→ **Supplied material**:
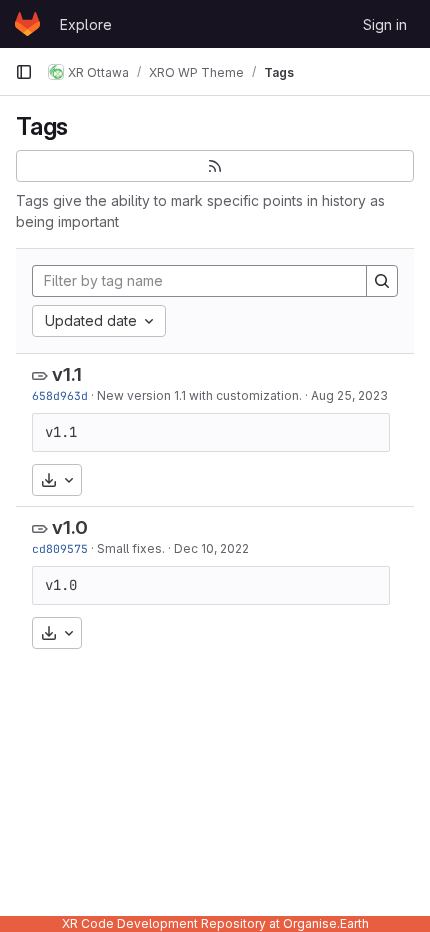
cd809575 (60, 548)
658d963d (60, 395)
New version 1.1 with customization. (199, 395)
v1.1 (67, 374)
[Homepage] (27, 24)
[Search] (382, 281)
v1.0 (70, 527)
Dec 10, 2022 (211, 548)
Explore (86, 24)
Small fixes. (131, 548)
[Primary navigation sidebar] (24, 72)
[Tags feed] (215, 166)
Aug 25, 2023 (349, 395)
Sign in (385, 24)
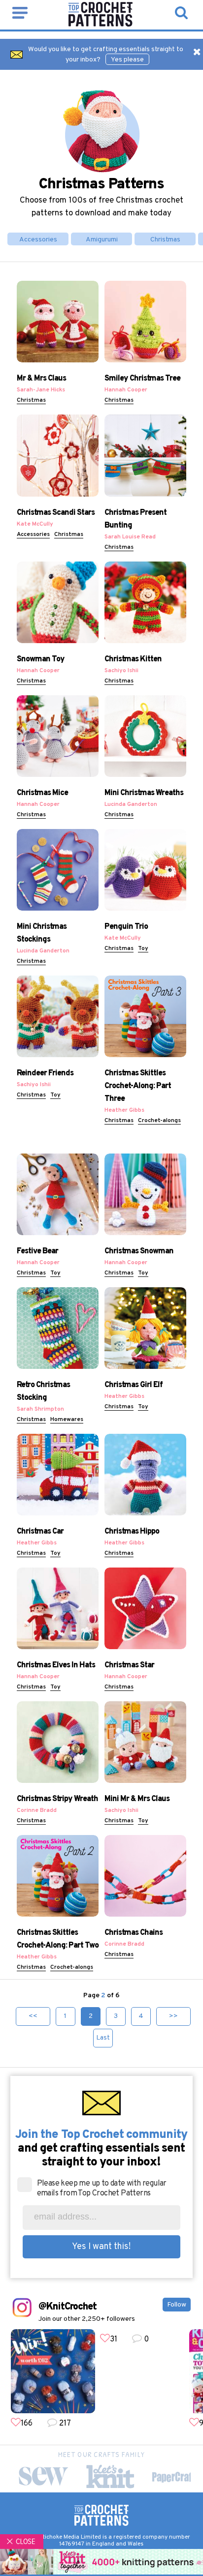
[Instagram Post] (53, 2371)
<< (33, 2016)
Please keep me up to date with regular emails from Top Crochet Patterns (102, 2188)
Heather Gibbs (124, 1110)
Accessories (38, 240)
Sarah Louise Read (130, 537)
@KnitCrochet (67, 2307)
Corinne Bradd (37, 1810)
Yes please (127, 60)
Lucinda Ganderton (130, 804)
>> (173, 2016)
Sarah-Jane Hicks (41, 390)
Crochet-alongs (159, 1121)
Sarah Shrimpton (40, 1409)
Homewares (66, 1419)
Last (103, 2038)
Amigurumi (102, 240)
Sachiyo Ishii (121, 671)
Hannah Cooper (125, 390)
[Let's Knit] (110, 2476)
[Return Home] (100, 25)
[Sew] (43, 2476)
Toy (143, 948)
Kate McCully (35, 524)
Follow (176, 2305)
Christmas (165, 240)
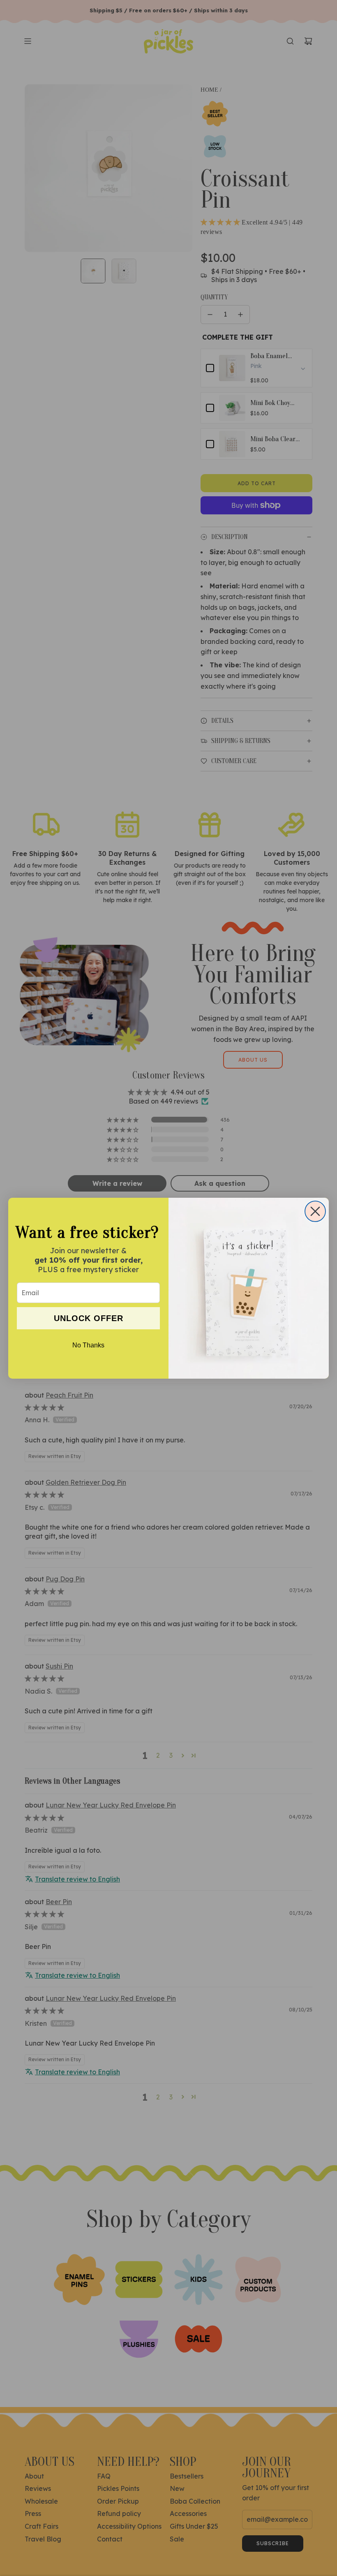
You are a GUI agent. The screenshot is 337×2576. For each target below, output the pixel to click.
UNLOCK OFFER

→ **Exercise**:
Of the records above, copy each line that includes "with".

→ **Answer below**:
New version 1.1 with customization. (199, 395)
Please keep me up to date with regular emails from Top Crochet Patterns (102, 2188)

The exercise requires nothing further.